━━━ RECORDS FOR THE TASK ━━━
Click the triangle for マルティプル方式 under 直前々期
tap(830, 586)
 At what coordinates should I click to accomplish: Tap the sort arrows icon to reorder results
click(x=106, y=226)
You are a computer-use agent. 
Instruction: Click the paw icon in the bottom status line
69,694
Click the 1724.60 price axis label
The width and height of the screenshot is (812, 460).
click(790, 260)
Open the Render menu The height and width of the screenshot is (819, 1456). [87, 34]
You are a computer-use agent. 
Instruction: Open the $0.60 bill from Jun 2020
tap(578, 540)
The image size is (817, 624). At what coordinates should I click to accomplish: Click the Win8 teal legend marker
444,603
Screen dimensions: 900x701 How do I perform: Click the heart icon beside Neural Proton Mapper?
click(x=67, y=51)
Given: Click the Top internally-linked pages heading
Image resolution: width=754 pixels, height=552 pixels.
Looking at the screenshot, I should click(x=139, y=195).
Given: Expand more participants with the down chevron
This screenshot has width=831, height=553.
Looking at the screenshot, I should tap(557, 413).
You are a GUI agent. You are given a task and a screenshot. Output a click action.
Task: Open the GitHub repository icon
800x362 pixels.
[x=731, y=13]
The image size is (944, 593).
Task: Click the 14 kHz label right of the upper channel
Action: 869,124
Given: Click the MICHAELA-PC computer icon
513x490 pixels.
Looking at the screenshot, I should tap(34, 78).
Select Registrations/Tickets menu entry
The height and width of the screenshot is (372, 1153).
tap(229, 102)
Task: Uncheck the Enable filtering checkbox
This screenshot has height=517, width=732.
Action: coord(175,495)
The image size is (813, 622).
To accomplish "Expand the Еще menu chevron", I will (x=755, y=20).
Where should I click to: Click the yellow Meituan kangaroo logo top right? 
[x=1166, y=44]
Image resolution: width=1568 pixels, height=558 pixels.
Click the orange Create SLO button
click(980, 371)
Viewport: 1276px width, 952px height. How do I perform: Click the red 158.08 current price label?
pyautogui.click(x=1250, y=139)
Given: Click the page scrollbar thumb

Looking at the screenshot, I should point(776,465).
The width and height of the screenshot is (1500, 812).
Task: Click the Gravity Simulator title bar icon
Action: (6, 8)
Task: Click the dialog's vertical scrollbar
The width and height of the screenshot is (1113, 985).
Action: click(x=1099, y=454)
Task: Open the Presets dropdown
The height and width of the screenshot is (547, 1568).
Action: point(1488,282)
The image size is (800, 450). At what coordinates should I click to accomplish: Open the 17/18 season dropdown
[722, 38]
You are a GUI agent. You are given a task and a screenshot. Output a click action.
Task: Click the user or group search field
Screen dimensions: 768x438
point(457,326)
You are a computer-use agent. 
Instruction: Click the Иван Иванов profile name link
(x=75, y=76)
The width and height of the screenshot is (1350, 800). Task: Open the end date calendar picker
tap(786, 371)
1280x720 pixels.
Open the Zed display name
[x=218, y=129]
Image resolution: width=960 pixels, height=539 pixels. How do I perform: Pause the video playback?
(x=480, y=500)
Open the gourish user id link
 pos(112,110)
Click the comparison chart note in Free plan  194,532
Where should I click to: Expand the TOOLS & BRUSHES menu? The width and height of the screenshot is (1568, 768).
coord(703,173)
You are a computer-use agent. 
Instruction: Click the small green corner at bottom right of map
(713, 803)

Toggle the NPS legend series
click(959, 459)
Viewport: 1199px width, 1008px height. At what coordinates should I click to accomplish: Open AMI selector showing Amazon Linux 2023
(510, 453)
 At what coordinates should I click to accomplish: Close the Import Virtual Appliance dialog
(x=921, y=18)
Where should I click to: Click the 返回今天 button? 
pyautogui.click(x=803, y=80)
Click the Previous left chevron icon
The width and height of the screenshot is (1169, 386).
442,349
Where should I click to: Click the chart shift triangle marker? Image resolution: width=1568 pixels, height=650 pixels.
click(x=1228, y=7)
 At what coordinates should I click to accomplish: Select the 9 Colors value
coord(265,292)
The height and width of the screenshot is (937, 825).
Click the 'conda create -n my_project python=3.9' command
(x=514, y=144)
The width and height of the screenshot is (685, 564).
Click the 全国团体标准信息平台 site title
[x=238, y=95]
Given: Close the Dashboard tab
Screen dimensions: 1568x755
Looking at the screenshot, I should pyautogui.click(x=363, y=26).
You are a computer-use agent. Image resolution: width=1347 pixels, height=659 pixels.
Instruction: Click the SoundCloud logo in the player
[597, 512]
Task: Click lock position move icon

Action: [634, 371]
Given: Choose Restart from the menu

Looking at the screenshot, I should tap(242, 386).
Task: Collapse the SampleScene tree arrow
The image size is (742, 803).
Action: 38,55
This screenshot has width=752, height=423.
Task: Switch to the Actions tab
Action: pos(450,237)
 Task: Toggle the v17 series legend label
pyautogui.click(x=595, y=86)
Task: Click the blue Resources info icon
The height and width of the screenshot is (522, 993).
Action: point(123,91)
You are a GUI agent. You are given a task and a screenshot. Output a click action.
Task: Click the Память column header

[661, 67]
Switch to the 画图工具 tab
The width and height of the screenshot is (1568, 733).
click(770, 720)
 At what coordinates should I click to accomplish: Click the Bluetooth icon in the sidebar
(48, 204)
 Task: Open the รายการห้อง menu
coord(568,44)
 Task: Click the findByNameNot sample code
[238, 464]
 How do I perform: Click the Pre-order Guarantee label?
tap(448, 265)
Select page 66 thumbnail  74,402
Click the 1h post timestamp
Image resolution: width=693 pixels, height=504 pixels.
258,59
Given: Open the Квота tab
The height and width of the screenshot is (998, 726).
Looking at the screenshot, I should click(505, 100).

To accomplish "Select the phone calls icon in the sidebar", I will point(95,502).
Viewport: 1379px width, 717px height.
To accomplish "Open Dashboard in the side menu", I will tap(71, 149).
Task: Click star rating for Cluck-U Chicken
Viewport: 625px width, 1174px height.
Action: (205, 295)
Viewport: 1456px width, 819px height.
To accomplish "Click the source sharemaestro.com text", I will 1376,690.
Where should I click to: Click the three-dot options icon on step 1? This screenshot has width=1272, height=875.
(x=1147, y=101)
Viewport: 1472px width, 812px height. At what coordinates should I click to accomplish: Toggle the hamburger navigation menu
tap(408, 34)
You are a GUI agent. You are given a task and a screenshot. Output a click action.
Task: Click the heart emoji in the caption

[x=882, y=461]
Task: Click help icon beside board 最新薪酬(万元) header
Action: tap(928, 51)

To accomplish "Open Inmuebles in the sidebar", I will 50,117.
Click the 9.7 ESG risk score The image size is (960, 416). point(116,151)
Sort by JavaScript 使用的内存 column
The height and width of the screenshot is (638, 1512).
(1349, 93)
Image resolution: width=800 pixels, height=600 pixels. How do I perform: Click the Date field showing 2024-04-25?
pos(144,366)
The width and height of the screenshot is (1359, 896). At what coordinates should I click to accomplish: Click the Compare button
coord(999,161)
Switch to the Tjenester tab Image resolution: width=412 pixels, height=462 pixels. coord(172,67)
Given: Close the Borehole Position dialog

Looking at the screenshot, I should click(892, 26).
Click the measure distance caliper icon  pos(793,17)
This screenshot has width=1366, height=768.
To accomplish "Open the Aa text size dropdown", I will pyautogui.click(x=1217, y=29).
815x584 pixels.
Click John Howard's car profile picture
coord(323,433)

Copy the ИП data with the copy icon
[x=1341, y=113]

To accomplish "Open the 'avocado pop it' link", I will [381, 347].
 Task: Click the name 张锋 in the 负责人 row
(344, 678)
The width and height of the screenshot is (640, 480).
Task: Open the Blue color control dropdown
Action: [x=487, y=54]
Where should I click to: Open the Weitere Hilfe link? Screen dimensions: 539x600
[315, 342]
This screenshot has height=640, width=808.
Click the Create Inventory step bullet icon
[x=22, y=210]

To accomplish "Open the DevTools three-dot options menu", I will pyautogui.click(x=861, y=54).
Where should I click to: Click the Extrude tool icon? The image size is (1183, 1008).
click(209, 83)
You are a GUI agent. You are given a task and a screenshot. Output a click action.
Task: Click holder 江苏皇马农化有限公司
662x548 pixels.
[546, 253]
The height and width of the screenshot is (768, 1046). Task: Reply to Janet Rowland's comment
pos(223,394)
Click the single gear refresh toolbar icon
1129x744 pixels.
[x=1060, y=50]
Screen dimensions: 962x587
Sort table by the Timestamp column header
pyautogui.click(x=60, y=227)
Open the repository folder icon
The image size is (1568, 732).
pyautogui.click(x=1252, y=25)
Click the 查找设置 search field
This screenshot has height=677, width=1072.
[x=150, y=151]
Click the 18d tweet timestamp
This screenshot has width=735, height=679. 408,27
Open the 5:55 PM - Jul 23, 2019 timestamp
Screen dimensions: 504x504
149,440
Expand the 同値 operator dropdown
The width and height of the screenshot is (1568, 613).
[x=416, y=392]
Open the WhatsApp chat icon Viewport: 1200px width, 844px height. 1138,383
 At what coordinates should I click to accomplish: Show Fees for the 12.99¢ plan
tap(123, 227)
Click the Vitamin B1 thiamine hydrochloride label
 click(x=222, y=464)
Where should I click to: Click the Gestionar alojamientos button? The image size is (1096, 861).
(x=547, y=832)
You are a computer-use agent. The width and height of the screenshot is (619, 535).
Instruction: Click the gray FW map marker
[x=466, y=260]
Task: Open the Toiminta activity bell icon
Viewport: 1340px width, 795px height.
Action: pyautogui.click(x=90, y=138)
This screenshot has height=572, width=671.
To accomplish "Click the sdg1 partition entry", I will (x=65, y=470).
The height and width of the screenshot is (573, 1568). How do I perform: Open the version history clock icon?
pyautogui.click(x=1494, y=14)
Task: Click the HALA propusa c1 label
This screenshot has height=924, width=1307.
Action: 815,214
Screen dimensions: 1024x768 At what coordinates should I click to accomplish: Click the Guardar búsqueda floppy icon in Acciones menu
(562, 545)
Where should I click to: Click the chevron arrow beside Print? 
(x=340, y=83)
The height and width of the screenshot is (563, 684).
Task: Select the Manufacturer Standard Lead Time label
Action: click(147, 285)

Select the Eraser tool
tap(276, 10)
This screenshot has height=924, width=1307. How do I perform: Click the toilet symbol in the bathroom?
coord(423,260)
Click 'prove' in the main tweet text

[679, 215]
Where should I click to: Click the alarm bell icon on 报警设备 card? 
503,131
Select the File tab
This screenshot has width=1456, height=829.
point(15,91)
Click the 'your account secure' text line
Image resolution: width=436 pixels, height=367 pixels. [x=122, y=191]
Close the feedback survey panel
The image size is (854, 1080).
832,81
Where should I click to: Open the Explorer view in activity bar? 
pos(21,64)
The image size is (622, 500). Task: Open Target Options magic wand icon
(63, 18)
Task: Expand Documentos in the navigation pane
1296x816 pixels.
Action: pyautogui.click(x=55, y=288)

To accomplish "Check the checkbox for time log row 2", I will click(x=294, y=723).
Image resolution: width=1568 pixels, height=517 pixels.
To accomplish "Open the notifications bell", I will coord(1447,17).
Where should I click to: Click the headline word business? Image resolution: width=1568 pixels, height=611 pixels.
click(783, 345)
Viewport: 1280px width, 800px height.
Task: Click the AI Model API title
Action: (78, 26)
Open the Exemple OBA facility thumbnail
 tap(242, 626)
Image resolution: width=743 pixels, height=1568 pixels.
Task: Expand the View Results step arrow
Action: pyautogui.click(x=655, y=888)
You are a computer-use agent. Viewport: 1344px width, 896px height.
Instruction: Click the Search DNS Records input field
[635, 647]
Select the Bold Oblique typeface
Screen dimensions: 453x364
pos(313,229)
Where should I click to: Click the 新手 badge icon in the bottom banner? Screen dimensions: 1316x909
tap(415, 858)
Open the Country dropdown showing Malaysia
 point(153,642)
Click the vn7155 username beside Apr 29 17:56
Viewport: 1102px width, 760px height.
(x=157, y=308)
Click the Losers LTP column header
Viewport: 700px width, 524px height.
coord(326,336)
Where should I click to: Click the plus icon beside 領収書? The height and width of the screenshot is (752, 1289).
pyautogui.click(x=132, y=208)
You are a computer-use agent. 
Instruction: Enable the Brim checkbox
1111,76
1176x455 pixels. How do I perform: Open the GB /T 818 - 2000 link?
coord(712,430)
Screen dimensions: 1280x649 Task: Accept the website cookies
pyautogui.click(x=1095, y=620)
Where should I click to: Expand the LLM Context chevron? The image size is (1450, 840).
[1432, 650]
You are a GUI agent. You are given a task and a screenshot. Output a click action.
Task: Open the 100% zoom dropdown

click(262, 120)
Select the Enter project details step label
━━━
GIVEN EXERCISE:
Copy out the listing stretch from the line containing "Where should I click to: Click the chart" through the line containing "should pyautogui.click(x=363, y=26).", reproducing those lines and nothing else.

EXERCISE SOLUTION:
Where should I click to: Click the chart shift triangle marker? Image resolution: width=1568 pixels, height=650 pixels.
click(x=1228, y=7)
 At what coordinates should I click to accomplish: Select the 9 Colors value
coord(265,292)
The height and width of the screenshot is (937, 825).
Click the 'conda create -n my_project python=3.9' command
(x=514, y=144)
The width and height of the screenshot is (685, 564).
Click the 全国团体标准信息平台 site title
[x=238, y=95]
Given: Close the Dashboard tab
Screen dimensions: 1568x755
Looking at the screenshot, I should pyautogui.click(x=363, y=26).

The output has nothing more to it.